Der Berner Historikerin Leena Schmitter zufolge, die sich in dem Buch »Die unheimlichen Ökologen« mit den ideologischen Mustern der Ecopop-Initiative auseinandergesetzt hat, lag deren Ablehnung vor allem daran, dass es deren Gegenern gelungen war, in den letzten zwei Wochen vor der Abstimmung besser zu mobilisieren. Nun sei zu hoffen, dass die beklemmende Verknüpfung von vermeintlicher Klimapolitik und bevölkerungspolitischen Maßnahmen in Frage gestellt werde.
Die deutlichste Ablehnung erfuhr die Initiative »Rettet unsere Schweizer Gold«, mit 77,3 Prozent.

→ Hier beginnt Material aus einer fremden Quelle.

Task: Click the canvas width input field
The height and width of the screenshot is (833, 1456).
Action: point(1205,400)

Der SVP-Vorstand hatte mit 35 zu 34 Stimmen beschlossen, die Gold-Initiative zur Ablehnung zu empfehlen, doch sie war von SVP-Politikern lanciert worden. Federführend dabei waren die Nationalräte Ulrich Schlüer, Lukas Reimann und Luzi Stamm. Die beiden letztgenannten haben Kontakt zu Jürgen Elsässer, für dessen Magazin Compact Reimann geschrieben und mit dem Luzi Stamm auf einer Veranstaltung im luzernerischen Emmenbrücke diskutiert hat. Das Volksbegehren, das auch bei libertären Rechten wie Ron Paul Sympathien fand, forderte, die Nationalbank solle stets einen unverkäuflichen und in der Schweiz gelagerten Goldanteil von 20 Prozent ihrer Aktiva halten. Das macht nur unter der alten Annahme Sinn, dass die Golddeckung einer Währung der Schlüssel für Preisstabilität sei. Diese wird von Zentralbanken heute aber vor allem über die Zinspolitik gesteuert. Die Idee, die Währung an ein knappes Gut wie Gold zu binden – in einer dynamischen Wirtschaft ein unsinniges Unterfangen –, hat nur bei wenigen verfangen.

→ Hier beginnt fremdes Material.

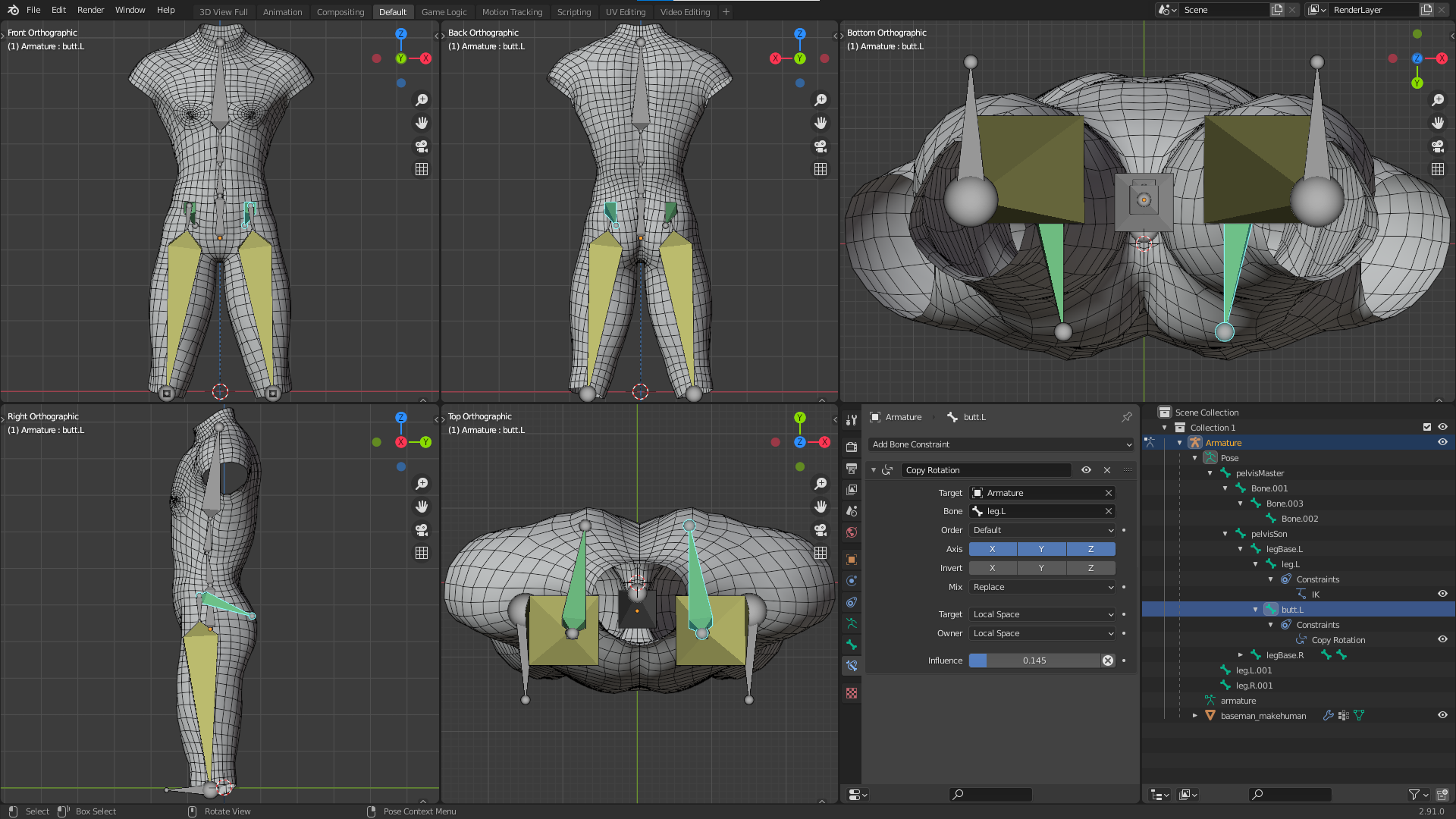
Task: Open the World properties tab icon
Action: pyautogui.click(x=852, y=532)
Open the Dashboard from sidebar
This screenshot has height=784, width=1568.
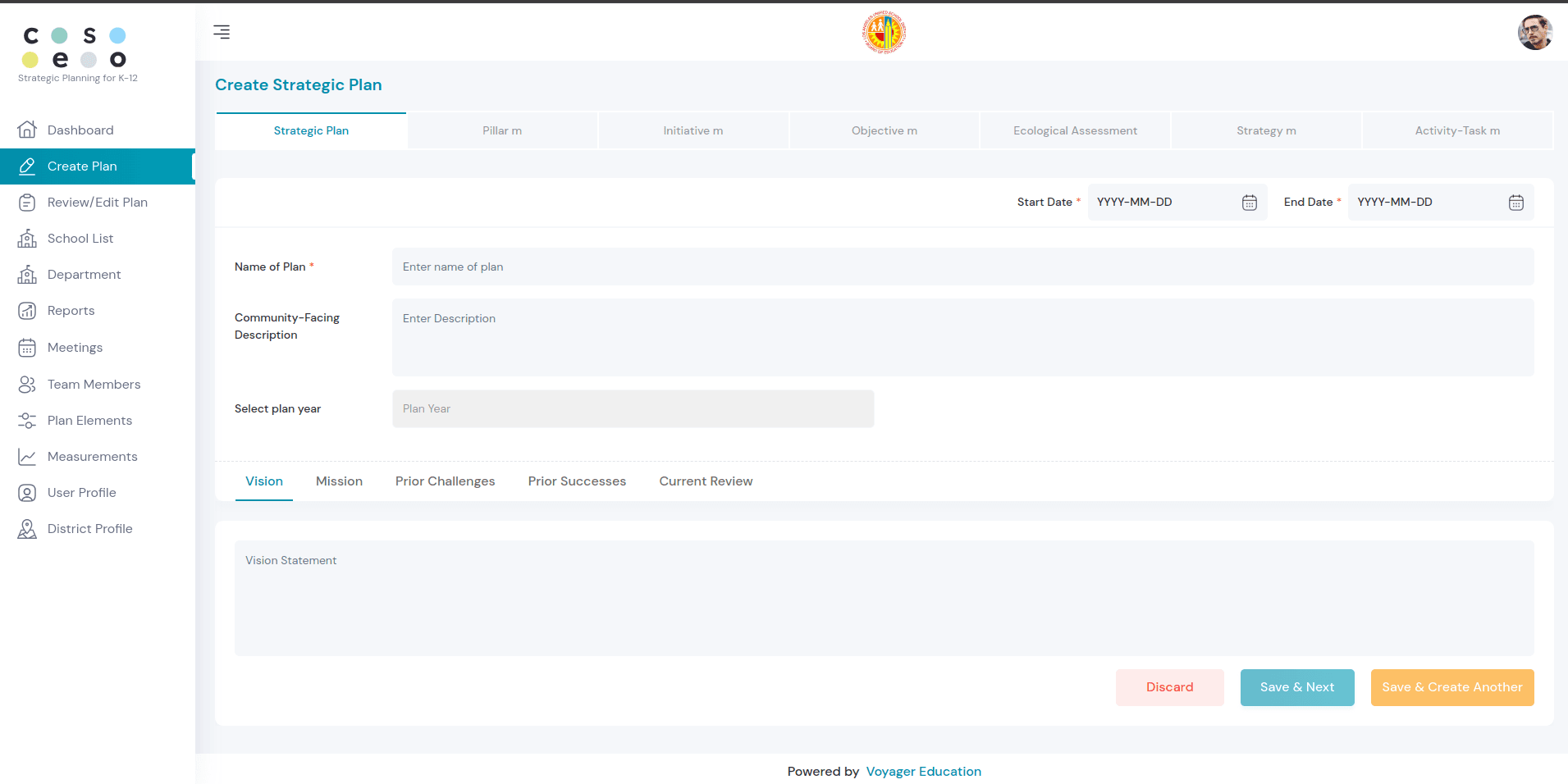[x=81, y=130]
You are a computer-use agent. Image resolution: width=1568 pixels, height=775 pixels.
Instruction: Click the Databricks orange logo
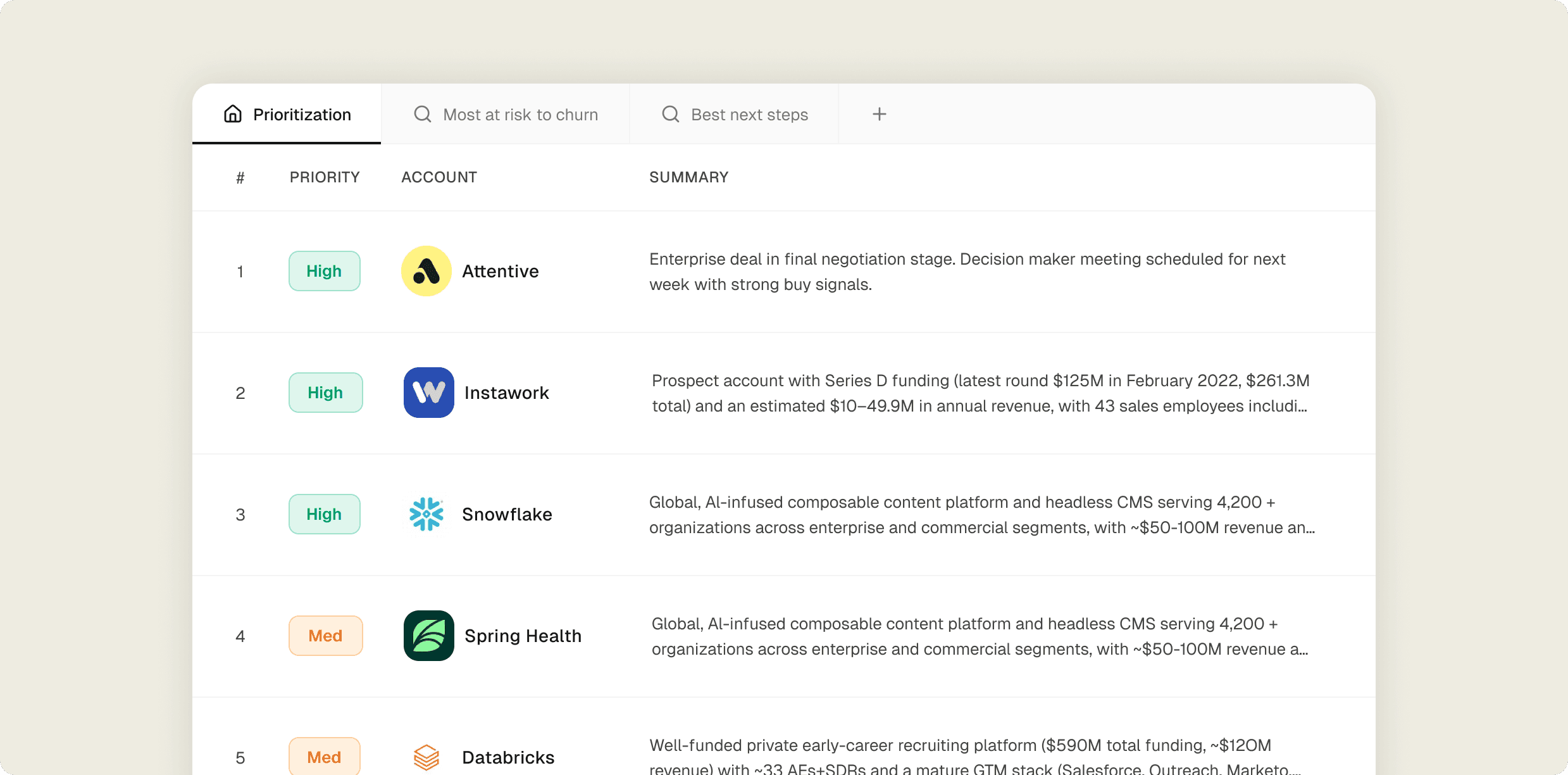tap(426, 757)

Die Abstimmungsergebnisse zeigen nicht, dass sich die Schweizer Gesellschaft von rechtspopulistischem Gedankengut verabschiedet hat. Vielmehr steht eine weitere Bewährungsprobe an: eine von der SVP erwogene Initiative, nach der alle Asylsuchenden, die über ein sicheres Drittland eingereist sind, konsequent nach den Dublin-Regeln dorthin ausgewiesen werden. Damit droht die weitere Aushöhlung des Asylrechts.